> Page text
|---|
Tuesday, October 14, 2008

Bob Dylan Song #45: I Don't Believe You (She Acts Like We Never Have Met)

It seems kind of funny, forty years down the line, that quite possibly the most enduring song on the entire album is this one - maybe more so than "All I Really Want To Do", or "Chimes of Freedom", or any of the more famous and analyzed songs here. Certainly it's a song Dylan holds clear to his heart, since it's cropped up in just about every tour that he's performed in his long and illustrious live career. Consider:

1. a spot in the 1964 Carnegie Hall show (complete with a stoned Dylan spouting non sequiturs during a meandering guitar intro, culminating with his asking the audience how the first verse goes);
2. part of Dylan's 1965-1966 electric sets (we all remember Dylan's smartass 1966 intro - "it used to be like that, now it goes like this");
3. one of the highlights of the earlier, superior 1974 shows;
4. a place in Dylan's lovely 1975 acoustic sets
5. part of the 1978 tour rehearsals (all of which are superior to even the best 1978 shows, IMO);
6. intermittent performances during the Never Ending Tour, from 1988 to today.

So Dylan must have a soft spot for this song, right? I mean, he never plays anything from Desire, very rarely plays something from the gospel days, hardly plays more famous songs like "Subterranean Homesick Blues" or "Lay Lady Lay", and yet this little song about a wild night and a "what the hell happened?" morning after continually finds its way into Dylan's setlists. Pretty surprising, isn't it?

Perhaps. But I like to think that Dylan, who can be incredibly self-aware when he wants to be, knows just what a universal sentiment he touched upon with "I Don't Believe You", even beyond the nostalgic feelings it brings up in his fans from the 60s (some of whom may have seen the 1966 version - imagine that!). Who among us hasn't had that feeling of sudden, incomprehensible rejection after what you believed was a night of joy and pleasure? And how many of us hasn't wondered "wait a second - is this guy/girl serious?" as they find themselves being pushed away. Dylan manages to capture all of those emotions - the whirlwind of what feels like courtship in the nighttime hours, followed by the confusion and bitterness when the courtship abruptly breaks off in the morning. And unlike the 1966 live performances, where Dylan's acidic sneer makes it hard to believe that man on stage had ever felt that kind of hurt, the album performance keeps the pain right underneath the surface, just barely held in check.
|---|
> Information given
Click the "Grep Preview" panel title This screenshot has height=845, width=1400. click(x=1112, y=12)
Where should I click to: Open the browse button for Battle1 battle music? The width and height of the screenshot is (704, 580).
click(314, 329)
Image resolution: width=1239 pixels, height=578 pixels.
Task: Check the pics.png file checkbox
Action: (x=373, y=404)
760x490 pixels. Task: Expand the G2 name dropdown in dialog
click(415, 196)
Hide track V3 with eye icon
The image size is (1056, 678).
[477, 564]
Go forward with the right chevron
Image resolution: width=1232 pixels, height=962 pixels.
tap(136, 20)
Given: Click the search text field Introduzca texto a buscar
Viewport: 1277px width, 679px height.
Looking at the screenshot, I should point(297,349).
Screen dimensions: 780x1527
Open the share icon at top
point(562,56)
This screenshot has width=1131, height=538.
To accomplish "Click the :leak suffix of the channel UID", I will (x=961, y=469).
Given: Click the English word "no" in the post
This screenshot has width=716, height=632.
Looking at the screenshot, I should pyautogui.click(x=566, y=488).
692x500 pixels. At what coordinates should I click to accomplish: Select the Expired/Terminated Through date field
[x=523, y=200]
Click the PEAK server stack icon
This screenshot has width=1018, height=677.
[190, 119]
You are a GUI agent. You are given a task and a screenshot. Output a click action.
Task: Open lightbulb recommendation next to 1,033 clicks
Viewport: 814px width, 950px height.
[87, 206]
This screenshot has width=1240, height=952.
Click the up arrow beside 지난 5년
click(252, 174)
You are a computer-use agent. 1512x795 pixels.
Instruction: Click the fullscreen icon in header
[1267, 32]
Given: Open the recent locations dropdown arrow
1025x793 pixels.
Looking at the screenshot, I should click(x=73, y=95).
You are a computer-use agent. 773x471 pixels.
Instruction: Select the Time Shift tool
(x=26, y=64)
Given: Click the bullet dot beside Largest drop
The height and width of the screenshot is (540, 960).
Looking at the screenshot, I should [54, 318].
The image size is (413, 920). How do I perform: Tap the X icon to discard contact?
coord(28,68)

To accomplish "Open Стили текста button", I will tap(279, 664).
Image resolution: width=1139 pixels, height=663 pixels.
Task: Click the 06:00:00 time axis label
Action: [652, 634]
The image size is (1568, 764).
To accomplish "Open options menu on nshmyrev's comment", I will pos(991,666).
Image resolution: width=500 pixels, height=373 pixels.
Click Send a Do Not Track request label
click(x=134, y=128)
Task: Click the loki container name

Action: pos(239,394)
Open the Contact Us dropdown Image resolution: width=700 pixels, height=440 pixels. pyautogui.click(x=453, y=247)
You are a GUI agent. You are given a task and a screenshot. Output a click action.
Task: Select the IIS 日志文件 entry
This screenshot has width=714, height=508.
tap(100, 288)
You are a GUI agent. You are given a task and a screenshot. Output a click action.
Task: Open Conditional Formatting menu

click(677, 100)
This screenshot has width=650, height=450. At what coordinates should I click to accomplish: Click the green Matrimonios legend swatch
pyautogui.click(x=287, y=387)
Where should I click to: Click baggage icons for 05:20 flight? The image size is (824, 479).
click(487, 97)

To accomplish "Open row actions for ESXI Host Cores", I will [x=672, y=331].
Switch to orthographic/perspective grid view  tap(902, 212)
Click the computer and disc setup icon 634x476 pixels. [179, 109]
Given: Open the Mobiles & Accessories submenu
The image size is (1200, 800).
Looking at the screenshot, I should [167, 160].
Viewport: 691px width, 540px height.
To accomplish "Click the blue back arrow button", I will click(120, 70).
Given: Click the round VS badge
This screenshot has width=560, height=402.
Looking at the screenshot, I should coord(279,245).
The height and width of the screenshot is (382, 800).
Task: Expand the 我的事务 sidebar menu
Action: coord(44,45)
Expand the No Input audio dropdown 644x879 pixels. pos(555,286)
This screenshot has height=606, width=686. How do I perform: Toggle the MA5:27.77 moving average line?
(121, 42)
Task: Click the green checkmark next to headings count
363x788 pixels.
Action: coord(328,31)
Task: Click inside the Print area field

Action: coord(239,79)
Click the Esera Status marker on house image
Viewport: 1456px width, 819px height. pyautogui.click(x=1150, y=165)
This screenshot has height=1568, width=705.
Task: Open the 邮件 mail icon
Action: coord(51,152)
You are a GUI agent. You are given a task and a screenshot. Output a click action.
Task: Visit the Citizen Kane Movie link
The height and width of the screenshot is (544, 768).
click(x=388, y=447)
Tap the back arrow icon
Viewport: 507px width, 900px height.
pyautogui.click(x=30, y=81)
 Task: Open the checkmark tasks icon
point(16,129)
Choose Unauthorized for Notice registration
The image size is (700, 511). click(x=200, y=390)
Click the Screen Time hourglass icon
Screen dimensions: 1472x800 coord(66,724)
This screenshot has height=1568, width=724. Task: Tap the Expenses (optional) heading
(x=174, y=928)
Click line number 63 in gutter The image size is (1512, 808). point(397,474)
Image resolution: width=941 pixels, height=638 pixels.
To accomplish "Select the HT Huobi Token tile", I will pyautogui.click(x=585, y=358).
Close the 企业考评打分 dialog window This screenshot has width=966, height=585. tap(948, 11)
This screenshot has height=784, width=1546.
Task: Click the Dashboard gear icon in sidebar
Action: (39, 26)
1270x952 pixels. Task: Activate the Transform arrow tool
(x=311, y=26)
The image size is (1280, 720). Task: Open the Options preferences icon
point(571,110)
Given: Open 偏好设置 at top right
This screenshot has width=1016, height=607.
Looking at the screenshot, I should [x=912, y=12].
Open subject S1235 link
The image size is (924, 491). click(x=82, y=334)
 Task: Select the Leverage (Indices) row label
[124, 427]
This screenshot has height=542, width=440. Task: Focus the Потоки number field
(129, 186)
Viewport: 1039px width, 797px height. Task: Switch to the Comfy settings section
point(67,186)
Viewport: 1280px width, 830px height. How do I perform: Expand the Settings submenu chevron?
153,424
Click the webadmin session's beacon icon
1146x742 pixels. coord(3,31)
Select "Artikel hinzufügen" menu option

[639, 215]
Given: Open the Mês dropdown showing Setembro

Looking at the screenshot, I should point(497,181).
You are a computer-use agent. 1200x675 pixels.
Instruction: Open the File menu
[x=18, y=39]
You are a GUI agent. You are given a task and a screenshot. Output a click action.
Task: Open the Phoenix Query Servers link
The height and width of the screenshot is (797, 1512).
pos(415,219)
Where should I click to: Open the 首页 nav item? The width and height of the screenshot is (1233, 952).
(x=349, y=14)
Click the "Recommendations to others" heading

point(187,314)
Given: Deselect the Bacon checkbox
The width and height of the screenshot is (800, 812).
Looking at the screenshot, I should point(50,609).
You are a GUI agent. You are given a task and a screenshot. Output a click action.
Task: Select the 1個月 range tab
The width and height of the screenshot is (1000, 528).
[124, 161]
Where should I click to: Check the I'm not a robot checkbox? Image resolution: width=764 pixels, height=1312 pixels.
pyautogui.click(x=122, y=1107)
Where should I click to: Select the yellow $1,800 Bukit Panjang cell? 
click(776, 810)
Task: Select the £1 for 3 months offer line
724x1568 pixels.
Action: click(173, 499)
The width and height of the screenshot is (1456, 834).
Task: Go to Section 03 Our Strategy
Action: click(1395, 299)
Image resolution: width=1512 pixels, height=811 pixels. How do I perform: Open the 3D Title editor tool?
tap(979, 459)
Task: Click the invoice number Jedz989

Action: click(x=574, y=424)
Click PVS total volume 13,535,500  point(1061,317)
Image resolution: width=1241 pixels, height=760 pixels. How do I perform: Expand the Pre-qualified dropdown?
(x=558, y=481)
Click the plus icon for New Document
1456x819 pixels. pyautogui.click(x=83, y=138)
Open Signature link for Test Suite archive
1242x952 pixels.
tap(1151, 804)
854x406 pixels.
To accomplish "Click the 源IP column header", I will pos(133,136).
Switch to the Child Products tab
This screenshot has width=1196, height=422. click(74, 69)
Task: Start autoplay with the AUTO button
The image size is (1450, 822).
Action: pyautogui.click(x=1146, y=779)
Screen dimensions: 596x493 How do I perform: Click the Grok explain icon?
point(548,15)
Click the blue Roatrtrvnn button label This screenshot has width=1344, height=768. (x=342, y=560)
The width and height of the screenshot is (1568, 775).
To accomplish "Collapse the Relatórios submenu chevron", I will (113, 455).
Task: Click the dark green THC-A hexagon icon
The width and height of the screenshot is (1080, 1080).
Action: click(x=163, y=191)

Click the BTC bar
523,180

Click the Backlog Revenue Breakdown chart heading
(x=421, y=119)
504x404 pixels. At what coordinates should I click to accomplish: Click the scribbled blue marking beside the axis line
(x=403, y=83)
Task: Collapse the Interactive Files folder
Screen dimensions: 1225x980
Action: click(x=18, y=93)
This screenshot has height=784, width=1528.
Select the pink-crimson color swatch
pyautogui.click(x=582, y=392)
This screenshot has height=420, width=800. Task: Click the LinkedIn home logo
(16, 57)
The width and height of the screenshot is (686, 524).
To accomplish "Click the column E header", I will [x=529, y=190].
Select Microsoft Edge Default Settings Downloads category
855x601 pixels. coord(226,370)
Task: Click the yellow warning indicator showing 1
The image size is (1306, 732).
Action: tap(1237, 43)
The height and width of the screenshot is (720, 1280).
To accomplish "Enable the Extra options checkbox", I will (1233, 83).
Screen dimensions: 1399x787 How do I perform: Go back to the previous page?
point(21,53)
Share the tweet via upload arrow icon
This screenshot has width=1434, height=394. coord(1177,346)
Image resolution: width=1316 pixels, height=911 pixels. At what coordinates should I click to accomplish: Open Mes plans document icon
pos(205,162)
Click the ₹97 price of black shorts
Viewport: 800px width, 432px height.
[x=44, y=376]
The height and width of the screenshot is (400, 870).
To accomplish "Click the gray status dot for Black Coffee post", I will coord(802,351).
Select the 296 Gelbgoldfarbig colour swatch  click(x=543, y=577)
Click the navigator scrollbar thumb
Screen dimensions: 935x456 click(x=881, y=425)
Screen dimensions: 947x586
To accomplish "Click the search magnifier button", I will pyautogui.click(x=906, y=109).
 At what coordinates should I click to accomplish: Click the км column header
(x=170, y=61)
|---|
> To do
A) Quote the post about "I Don't Believe You" from "So Dylan must" up to and including "surprising, isn't it?".
B) Answer these questions from the post about "I Don't Believe You":
(i) What number does the title give the song?
(ii) In what year did the Never Ending Tour performances of the song begin?
(iii) Which album does the post say Dylan never plays anything from?

> Solutions per task
A)
So Dylan must have a soft spot for this song, right? I mean, he never plays anything from Desire, very rarely plays something from the gospel days, hardly plays more famous songs like "Subterranean Homesick Blues" or "Lay Lady Lay", and yet this little song about a wild night and a "what the hell happened?" morning after continually finds its way into Dylan's setlists. Pretty surprising, isn't it?

B)
(i) 45
(ii) 1988
(iii) Desire